# Suggest best possible Headphones from the selected few.



## sandynator (Jan 6, 2014)

Guys we are planning to upgrade our Headphones so need your valued opinions.



    1.What is your budget?
    Ans:2 to 3k & can extend to 3.5k if need be.

    2.What is your need for buying headphone? ( like Dj/ gaming/for mobile phone…. etc)
    Ans: Music[80%] & Movies only on Desktop/laptop

    3. What kind of Headphone do you require?
   Ans: Mic not necessary, Open Or closed whichever best in our budget.

    4.What is your source? 
    Ans: Laptop & Desktop PC presently no DAC/soundcard with amp

    5.Do you have a DAC/ Headphone Amplifier/Dedicated Sound card? If yes mention the make and Max impedance support.

    Ans: No DAC/amp at present but will get later on.

    6.What kind of music you listen to? (Bass heavy/ classic/pop/ Indian pop….etc) and mention whether you are a Bass Head or not.

    Ans: All except rock & heavy metal. Not really bass head but it has to be present without overpowering Mids & Highs.

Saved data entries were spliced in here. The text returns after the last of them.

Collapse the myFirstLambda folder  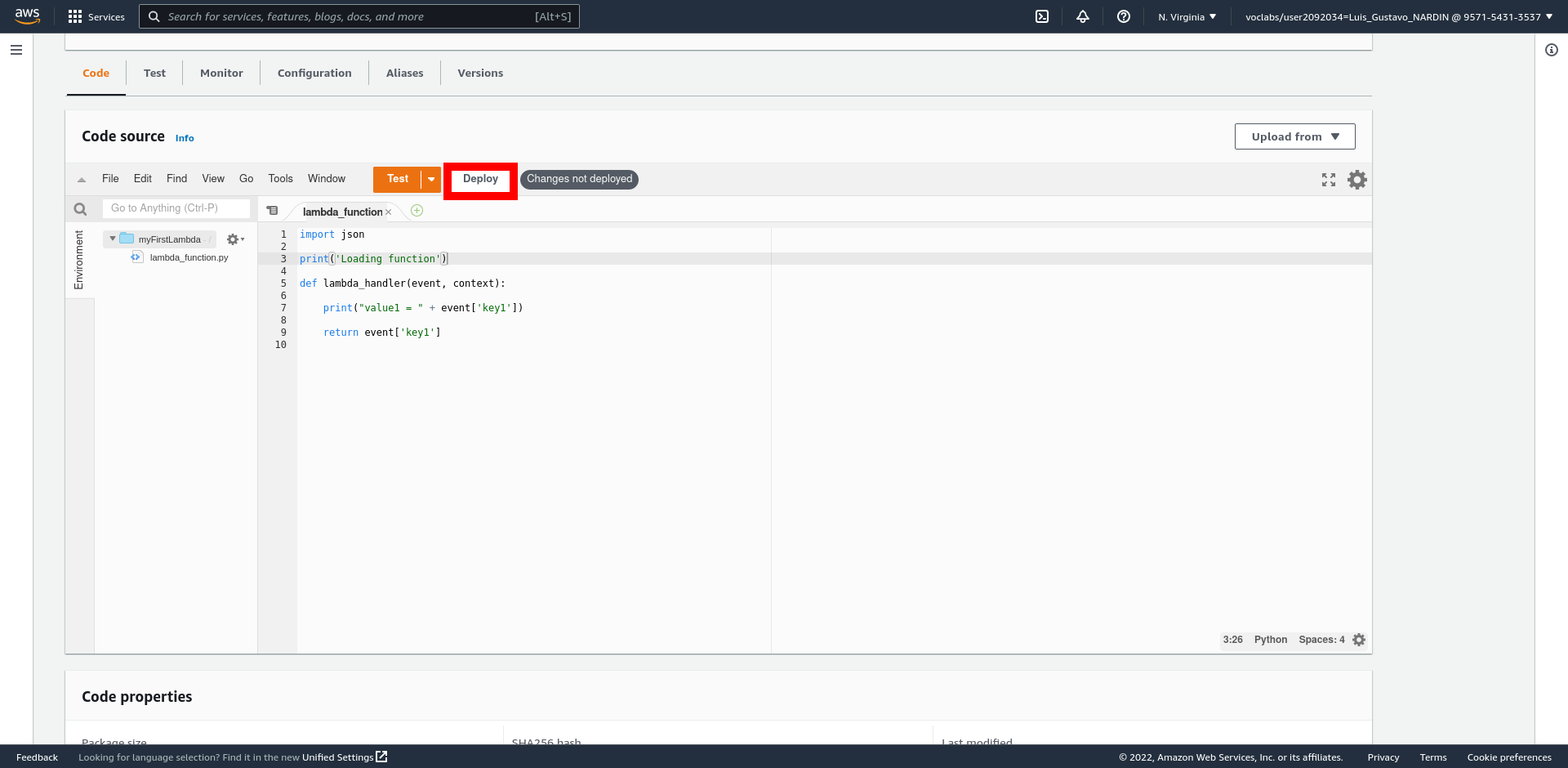[113, 239]
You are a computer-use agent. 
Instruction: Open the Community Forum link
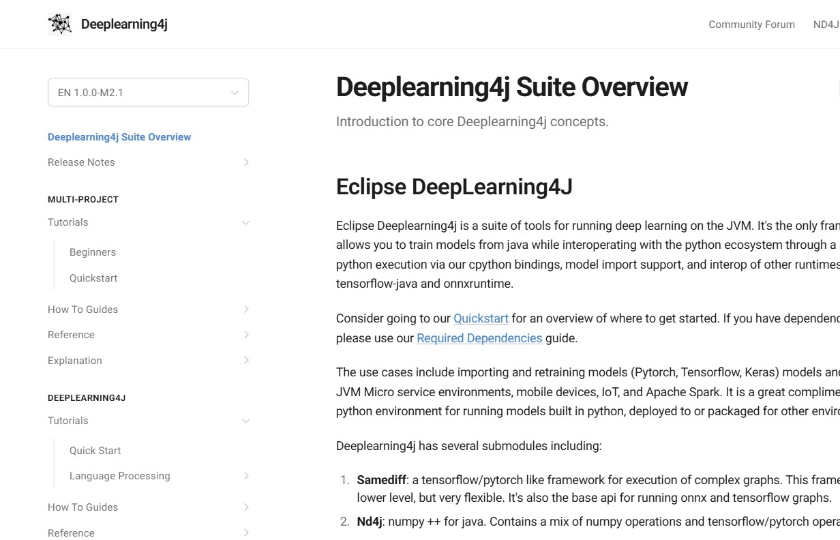(751, 25)
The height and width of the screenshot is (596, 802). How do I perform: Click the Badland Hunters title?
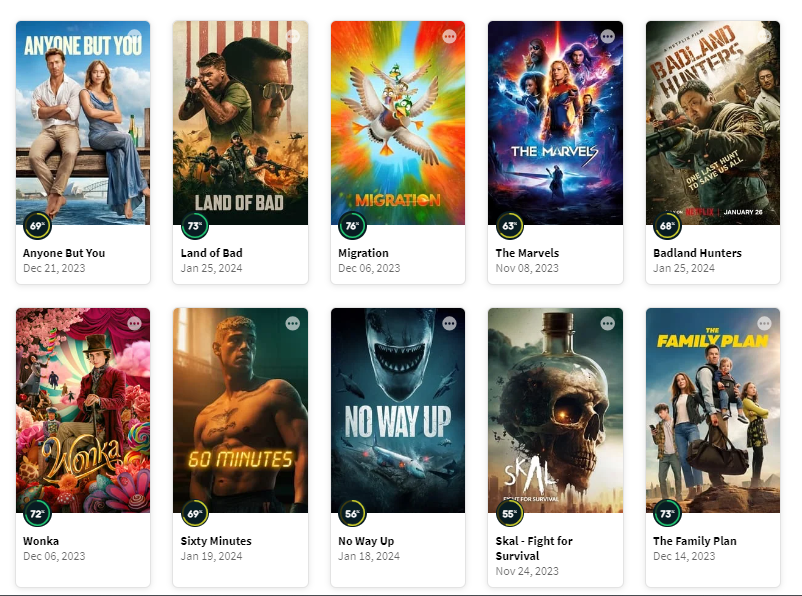coord(697,252)
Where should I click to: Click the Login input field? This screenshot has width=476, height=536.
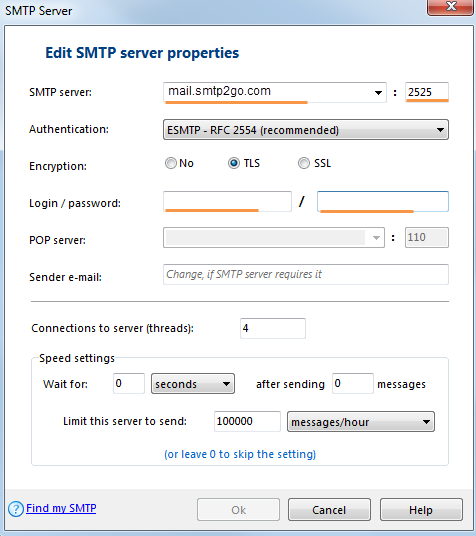coord(227,201)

    7.Are you comfortable buying from USA?

    Ans: No.

    8.Do you own any headphones? If yes please mention the name.

    Ans: Philips SHP 2500 now earlier senn 202 stolen by an frnd  

    9.Do you have any headphones in mind? Please mention names and reason for choosing the same.

    Ans: Yes but also open to other suggestions

           1. *Audio Technica T400* close end @ 3575 from proaudiohome

           2. *Audio Technica AD300* open end @ 3155 from proaudiohome

           3. *Denon AH D510* around 3.5k on amazon.in

           4. *Denon AH - D310* around 2500 on amazon 

           5. *JBL TEMPO JO4 OVER EAR HEADPHONES *@ 2100 [Is it better??]

           6. *Sennheiser HD 203*

           7. *Sennheiser HD 202 II*

           8. *Sennheiser HD 419* around 3800 on flipkart

           9. *Philips SHP 2700 or something better from philips*

Thanks in Advance.


----------



## SunE (Jan 6, 2014)

Well I personally own a HD 203 and it is very good. HD 203 is better than HD 202II. Dunno about the rest.


----------



## josin (Jan 29, 2014)

Battle Of The Flagships (58 Headphones Compared) UPDATE: AUDEZ'E LCD-2 Revision 2 (6/4/13)


----------



## samudragupta (Jan 29, 2014)

Sennheiser HD 203 or if you can extend your budget ATH-M30


----------



## sandynator (Jan 29, 2014)

samudragupta said:


> Sennheiser HD 203 or if you can extend your budget ATH-M30






thanks but I doubt senns below 5k sounds that good??


----------



## samudragupta (Jan 29, 2014)

thats a wrong assumption people have about many companies including Senn's that low price means bad quality sound. The HD203 are value for the money. I havent heard them personally but as per some reviews online, they are the best amongst the lot you mentioned. As i said ATH m30 are better if you can extend your budget a bit.


----------



## sandynator (Jan 30, 2014)

Few days back my cousin got denon 310.

I'm postponing my purchase decision. Will get an audition before purchasing.
 Presently eying on Behringer HPS3000 or their cheaper sets HPM 1000.


----------